Milano – Sentenza per il primo filone del processo Hydra sull’alleanza tra mafie in Lombardia. Si tratta di coloro i quali i quali avevano scelto i rito abbreviato. Delle 146 persone finite alla sbarra, 78 imputati avevano scelto il rito abbreviato.
Confermato, l’impianto accusatorio.
La condanna più dura emessa dal gup Emanuele Mancini è stata a carico di Massimo Rosi per lui 16 anni di carcere. Rosi affiliato alla locale di Lonate Pozzolo è accusato di una serie di reati associativi, associazioni di tipo mafioso e traffico di droga per persone ritenute capi promotori. Giuseppe Fidanzati, figlio del boss di Cosa Nostra Gaetano, condannato a 14 anni come Bernardo Pace, 13 anni per Rosario Abilone, Antonio Grasso a 13 anni e 8 mesi. Condannato a 4 anni e sei mesiFrancesco Bellusci, noto anche come “Occhi celesti”.

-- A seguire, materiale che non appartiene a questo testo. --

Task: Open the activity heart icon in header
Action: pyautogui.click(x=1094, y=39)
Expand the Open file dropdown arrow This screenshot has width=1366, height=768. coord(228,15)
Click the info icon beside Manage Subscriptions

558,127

L’inchiesta “Hydra” della Dda aveva al centro una presunta “alleanza” tra affiliati di Cosa Nostra, ‘ndrangheta e camorra in Lombardia per fare “affari”, il cosiddetto “sistema mafioso lombardo”
Il giudice, che ha letto il dispositivo ieri, in tarda serata nell’aula bunker del carcere di Opera, ha riconosciuto la contestazione principale dei pm Alessandra Cerreti e Rosario Ferracane, della Procura diretta da Marcello Viola, cioè l’associazione mafiosa “costituita da appartenenti alle tre diverse organizzazioni” criminali”.
Dei quasi 80 imputati in abbreviato 18 sono stati assolti, nove hanno patteggiato. Mentre undici imputati sono stati prosciolti in udienza preliminare. Le assoluzioni sono state “per reati di intestazione fittizia, che fin dall’inizio ritenevamo non essere sussistenti”.